((

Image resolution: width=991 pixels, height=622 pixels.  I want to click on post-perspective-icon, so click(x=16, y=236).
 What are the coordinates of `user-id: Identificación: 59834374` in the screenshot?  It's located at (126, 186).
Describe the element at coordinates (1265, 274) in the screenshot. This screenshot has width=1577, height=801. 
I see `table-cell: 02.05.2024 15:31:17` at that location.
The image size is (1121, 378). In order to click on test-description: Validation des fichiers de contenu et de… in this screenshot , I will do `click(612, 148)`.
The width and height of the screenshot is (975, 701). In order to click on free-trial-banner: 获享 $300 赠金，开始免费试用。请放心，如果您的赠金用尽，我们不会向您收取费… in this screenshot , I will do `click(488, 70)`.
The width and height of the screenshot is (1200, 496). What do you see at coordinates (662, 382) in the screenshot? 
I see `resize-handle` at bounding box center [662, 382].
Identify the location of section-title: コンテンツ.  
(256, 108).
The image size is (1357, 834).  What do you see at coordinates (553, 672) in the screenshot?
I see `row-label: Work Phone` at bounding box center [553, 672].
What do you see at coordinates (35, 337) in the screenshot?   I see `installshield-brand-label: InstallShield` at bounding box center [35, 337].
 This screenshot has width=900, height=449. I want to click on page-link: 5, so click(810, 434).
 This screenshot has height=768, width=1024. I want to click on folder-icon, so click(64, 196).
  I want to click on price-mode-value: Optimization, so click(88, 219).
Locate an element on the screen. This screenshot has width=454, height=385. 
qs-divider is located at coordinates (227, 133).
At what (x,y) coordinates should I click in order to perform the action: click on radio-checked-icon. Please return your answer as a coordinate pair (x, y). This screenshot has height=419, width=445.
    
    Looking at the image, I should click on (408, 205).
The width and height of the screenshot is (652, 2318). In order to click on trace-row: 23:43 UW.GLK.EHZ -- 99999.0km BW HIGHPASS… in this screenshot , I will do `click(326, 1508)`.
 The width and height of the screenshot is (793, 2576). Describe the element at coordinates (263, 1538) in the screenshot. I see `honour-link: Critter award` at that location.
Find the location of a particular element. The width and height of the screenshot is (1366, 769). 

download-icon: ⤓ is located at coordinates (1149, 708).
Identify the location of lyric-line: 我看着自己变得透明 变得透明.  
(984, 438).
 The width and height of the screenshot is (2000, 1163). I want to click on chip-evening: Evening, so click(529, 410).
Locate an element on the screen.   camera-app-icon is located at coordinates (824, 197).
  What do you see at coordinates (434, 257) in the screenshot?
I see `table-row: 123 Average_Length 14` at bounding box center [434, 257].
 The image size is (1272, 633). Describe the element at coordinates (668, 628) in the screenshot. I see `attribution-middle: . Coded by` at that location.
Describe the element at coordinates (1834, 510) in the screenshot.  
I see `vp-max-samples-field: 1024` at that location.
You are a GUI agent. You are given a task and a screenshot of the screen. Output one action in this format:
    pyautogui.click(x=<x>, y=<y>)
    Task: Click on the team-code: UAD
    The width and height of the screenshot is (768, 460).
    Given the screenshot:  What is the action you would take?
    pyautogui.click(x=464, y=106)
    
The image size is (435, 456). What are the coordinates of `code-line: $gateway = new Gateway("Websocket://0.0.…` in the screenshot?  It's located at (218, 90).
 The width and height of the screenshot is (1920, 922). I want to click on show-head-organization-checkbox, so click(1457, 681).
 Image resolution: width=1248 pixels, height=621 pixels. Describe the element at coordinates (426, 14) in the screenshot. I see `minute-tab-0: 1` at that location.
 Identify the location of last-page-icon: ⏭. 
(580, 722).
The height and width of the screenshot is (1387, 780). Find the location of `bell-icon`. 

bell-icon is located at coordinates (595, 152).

))

[PROBLEM TO SOLVE]: Find each line above that contains the word "center", and copy every one of those lines in full.

[FINAL ANSWER]:
I see `resize-handle` at bounding box center [662, 382].
I see `row-label: Work Phone` at bounding box center [553, 672].
What do you see at coordinates (35, 337) in the screenshot?   I see `installshield-brand-label: InstallShield` at bounding box center [35, 337].
I see `table-row: 123 Average_Length 14` at bounding box center [434, 257].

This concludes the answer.